Seizing the anniversary, the propaganda channels of the ruling Chinese Communist Party (CCP) have been demanding for weeks that the leading role played by the Asian giant during the conflict be finally recognized, reminding that the suffering of the Chinese people has been forgotten while the whole world knows about the Holocaust or the atomic bombings of Hiroshima and Nagasaki.

But what bothers Beijing's leaders the most is that Japan, in addition to honoring its war criminals and not publicly apologizing, has distorted the massacres of the imperial army on Chinese territory, promoting historical revisionism in schools and erasing episodes like the terrible experiments of Unit 731, led by a general named Shiro Ishii, a doctor who considered the Chinese biologically inferior.

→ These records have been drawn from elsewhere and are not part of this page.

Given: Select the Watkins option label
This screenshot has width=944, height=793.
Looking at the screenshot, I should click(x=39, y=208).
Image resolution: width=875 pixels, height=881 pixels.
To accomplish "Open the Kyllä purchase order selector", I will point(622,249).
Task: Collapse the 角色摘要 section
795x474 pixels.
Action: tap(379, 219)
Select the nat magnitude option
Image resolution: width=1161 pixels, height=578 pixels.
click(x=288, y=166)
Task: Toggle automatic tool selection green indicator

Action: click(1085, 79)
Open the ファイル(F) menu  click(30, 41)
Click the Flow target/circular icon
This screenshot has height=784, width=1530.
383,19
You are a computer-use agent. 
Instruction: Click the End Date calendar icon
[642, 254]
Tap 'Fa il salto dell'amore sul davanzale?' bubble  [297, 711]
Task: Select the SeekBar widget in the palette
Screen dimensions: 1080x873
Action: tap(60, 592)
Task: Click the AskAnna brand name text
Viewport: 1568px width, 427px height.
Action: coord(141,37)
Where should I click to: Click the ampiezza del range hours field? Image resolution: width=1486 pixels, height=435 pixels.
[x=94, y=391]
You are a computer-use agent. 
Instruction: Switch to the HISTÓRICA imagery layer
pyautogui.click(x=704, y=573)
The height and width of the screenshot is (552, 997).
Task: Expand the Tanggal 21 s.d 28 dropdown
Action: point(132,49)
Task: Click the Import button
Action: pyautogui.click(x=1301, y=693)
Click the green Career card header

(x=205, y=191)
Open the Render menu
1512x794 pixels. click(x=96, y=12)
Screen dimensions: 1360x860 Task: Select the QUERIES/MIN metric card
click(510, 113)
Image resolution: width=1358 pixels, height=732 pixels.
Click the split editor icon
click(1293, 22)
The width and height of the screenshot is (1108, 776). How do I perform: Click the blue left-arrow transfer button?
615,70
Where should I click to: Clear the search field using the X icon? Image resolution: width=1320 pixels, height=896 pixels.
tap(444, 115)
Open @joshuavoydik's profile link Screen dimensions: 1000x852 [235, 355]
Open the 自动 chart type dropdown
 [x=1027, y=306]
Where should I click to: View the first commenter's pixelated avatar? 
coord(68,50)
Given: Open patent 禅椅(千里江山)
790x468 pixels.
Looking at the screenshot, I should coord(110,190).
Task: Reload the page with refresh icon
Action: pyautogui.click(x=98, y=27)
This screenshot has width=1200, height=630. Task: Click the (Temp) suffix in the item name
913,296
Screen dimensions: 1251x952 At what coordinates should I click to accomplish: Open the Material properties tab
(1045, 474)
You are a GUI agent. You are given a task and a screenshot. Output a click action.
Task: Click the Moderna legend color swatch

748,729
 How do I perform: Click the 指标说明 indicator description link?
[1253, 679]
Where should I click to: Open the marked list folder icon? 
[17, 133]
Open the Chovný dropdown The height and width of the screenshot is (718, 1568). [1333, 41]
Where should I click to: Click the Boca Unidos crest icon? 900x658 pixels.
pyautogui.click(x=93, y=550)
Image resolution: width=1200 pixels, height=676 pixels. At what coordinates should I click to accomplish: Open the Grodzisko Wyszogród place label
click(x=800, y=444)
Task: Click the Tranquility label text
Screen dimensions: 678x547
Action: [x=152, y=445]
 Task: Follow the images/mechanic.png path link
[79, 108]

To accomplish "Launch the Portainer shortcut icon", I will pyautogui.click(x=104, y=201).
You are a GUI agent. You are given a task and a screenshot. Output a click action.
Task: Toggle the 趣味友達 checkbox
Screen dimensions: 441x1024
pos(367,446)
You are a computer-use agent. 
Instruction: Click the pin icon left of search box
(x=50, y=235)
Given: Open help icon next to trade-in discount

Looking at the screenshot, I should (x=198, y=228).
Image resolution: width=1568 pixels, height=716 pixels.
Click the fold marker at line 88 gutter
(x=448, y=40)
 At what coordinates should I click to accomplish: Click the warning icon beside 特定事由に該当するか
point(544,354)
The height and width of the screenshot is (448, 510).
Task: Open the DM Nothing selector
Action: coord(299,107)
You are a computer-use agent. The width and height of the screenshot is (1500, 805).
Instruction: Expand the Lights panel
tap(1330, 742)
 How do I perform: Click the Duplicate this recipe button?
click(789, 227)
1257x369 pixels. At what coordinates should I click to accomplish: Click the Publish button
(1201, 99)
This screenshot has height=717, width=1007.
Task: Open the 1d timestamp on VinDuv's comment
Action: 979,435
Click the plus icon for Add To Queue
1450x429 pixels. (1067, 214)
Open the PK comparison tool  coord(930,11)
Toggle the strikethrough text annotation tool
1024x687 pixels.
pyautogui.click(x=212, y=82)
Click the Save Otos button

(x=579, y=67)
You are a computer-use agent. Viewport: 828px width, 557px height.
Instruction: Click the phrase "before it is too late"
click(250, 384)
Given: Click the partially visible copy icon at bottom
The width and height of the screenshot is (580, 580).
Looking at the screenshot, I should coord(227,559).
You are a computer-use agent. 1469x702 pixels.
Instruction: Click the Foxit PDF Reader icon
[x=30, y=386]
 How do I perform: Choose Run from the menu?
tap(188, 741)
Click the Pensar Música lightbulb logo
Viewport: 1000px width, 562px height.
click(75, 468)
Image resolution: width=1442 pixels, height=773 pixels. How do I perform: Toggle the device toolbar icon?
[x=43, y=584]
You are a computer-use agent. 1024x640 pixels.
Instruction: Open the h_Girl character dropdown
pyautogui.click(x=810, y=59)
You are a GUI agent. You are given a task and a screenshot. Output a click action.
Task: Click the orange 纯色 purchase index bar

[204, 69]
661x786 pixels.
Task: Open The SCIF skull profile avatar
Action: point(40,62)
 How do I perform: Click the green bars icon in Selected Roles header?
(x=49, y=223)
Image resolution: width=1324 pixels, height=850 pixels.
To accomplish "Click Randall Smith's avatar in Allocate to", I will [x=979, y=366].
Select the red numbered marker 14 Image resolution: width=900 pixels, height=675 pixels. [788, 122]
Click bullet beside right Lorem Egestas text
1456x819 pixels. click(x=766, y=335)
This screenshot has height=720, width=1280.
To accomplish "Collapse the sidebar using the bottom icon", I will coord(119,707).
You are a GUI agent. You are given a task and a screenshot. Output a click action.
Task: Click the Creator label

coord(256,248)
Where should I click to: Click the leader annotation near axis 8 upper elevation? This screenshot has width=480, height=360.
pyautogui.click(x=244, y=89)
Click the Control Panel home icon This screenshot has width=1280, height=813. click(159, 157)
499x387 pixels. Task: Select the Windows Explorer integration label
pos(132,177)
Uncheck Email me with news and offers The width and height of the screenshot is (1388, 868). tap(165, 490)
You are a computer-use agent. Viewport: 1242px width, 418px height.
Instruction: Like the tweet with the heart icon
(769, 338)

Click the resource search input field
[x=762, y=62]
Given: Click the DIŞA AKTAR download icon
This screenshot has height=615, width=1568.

In Harbin, there is a museum built on a former research base that operated as a concentration camp. It is estimated that around 12,000 people died there. In August 1945, just before the Soviet army advanced on the then region of Manchuria, the Japanese tried to destroy all facilities to erase any evidence.

The local authorities, who renamed this place as the "Chinese Auschwitz," reconstructed some of the rooms where many prisoners were injected with typhoid fever, cholera, anthrax, or the plague. To breed new strains, they used the blood of those who became the sickest for transfusions to other captives, seeking to develop deadlier strains.

Chinese records indicate that men infected with syphilis were forced at gunpoint to rape other men and women to spread the disease. Fertile female inmates were constantly raped until they became pregnant. They were then exposed to chemical weapons, traumatic injuries, or shrapnel wounds to study the effects on fetuses.

In the Harbin museum, they have also simulated other rooms where the gas chamber and a crushing room operated with a pressure mechanism that made prisoners' eyes pop out. To study acceleration forces in aerial combat and the resistance of paratroopers, there was also a huge centrifuge where dozens of people were put in at once and spun until they lost consciousness.

No survivor who had been through these concentration camps was ever found. But the film draws on documentary evidence that attests to the atrocities committed, as well as testimonies from relatives of the victims, scientists, and Japanese soldiers stationed in Harbin.

The Government of Japan, albeit reluctantly, eventually acknowledged in 1998, by order of its Supreme Court, the existence of experiments conducted by scientists of its imperial forces. However, Chinese media insist that after the war, the United States granted immunity to the officers of Unit 731 in exchange for access to all their research.